I took my first ballet classes when I was about 6 years old. It was in Brussels, and with a Russian teacher married to a Belgian. Her name was Mme de Zeum.
After my first class she asked my mother to get me some pointe shoes for the next one, “Her legs are strong.” Hence I got my first pair, black as I recall! Maybe because of that, pointe work never was the least bit scary to me; and she was right, I did have strong legs, and was none the worse for it
And I can only thank Mme Nicolaeva Legat for, later on, when I was 9 years old and in her boarding school for a little while, introducing me to multiple turns and fouettés at that age . Since then, I looked forward to the 32 fouettés when I danced Swan Lake, rather than fear them as many do. It did sometimes go a little way too towards helping to save a less then satisfactory performance!!!
Why did you start dancing?
I think it was music that made me want to dance to it in the first instance — but also, having had the good fortune to be taken to see outstanding performances, I wanted to dance those great roles. The mad scene was alway reenacted in the bathroom afterwards.
The ambition was not to be a principal, but to have the possibility to dance and act Giselle, Swan Lake etc… not Aurora at the time, although it ended up the first full length I ever danced.
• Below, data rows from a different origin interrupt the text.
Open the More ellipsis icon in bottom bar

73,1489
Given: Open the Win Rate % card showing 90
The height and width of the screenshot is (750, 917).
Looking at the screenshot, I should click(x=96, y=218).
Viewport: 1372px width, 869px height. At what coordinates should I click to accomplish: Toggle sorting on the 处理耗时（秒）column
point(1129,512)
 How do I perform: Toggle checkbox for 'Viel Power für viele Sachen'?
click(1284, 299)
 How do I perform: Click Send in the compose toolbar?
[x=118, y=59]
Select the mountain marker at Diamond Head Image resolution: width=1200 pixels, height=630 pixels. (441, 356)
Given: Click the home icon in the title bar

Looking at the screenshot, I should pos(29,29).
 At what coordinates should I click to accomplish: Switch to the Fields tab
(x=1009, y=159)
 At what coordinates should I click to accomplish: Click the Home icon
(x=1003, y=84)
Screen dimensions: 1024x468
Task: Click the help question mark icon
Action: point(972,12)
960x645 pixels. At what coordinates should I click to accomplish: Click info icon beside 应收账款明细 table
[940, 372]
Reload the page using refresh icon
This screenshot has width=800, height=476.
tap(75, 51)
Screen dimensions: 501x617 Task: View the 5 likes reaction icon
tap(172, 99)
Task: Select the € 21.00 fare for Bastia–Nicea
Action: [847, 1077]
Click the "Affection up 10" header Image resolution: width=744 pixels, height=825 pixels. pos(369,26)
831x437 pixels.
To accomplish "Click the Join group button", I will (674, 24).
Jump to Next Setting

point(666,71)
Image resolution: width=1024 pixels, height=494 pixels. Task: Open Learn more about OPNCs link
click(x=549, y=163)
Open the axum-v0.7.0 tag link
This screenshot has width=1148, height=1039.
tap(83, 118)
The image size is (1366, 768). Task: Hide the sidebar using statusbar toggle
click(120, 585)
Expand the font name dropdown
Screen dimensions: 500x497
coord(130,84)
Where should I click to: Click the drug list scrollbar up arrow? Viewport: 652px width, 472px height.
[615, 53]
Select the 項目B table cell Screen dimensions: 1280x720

It became a firm favourite when I discovered how much possibility there is to act as well as dance it, and the variety: from young shy princess celebrating her birthday and being introduced to her suitors; falling under Carabosse’s spell; being a vision which seduces Prince Florimund; and finally reaching her wedding day and maturity.
The music is so glorious, the choreography helps speak it and tell the story — a great experience — enhanced of course by performing it for the first time with Rudolf Nureyev, even with only two days rehearsal with him in the beautiful Teatro del Liceo in Barcelona.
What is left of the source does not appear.